Rather than counting the number of posts created by Twitter bots, the researchers of this new study measured how much exposure and engagement users had with vaccine-related tweets from bots. 

The researchers counted a vaccine-related tweet or retweet posted by an account that a user was following as a potential exposure, while engagement was measured by identifying vaccine-related tweets that were retweeted by users. 

"That's a fundamental difference and it's a really important difference because I think it's potentially had an impact on the policies and the kind of rules that social media platforms have spent their time on," Dunn said. 

The study also found that for Twitter users embedded in communities that engaged more with the topic of vaccination in general, which accounted for 5.8% of the selected users, the vast majority never engaged with vaccine-related posts from bots. 

Instead, they engaged with vaccine-critical content posted by other human users in their communities. The percentage of users from this subgroup that retweeted bots at least once was less than 10% during the study's two-year period.

Given the low impact that Twitter bots have on vaccine discourse in the United States, the researchers believe that allocating resources to eliminating bots may be less effective than providing tools to improve media literacy and developing personalised communications interventions targeted at communities where vaccine-critical content is most common.

On the topic of vaccines, Facebook has taken various steps to make anti-vaccination misinformation harder to find while elevating authoritative information about vaccines. The social media giant has not removed the groups altogether, however.

According to Dunn, these measures taken by Facebook are not effective.

"A lot of the things that social media platforms are doing are trying to get rid of bots or downrank things that are posted by the wrong people, but that's fundamentally the wrong approach.
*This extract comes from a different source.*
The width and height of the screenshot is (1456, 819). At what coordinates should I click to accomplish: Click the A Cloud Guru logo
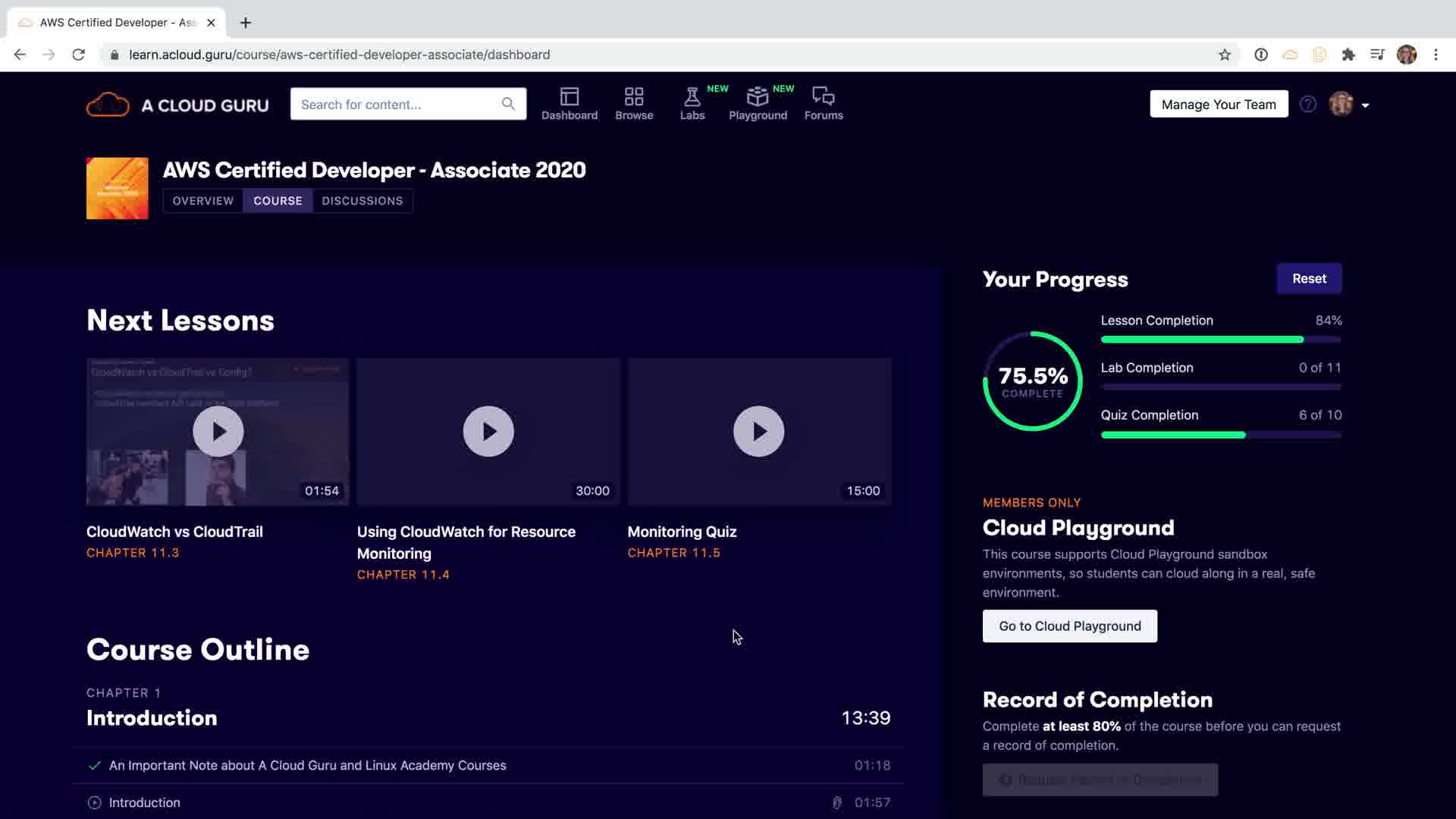(x=177, y=105)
What they should be doing is helping to educate social media users so that they can be protected against misinformation and stop themselves from passing it on." 

"The people that are posting health misinformation online, they aren't trolls living under bridges trying to eat goats or hobbits; they're just people. 

"It's often not coordinated, sophisticated espionage from foreign governments -- it's just that it's convenient for us to try and find others to blame for why people aren't vaccinating their kids, why they aren't wearing masks, and why they're drinking bleach."

Meanwhile, since the middle of this year, Twitter has introduced labels to accompany misleading, disputed, or unverified tweets about vaccine misinformation and the coronavirus in a bid to crunch down on the spread of harmful and false information about the global crisis. 

The company also began to label tweets as misleading if they provided inaccurate information about voting and the electoral process. Twitter used this new feature to put warning labels on several of Donald Trumps tweets throughout the summer and the early autumn.  

Similarly, Facebook has implemented measures to tackle the spread of COVID-19 misinformation by alerting users when they have interacted with fake or dangerous content. 

These measures are not extended to anti-vaccination misinformation, however.

The company has also been hesitant to fact check political advertising "because we believe it's important for the debate to play out".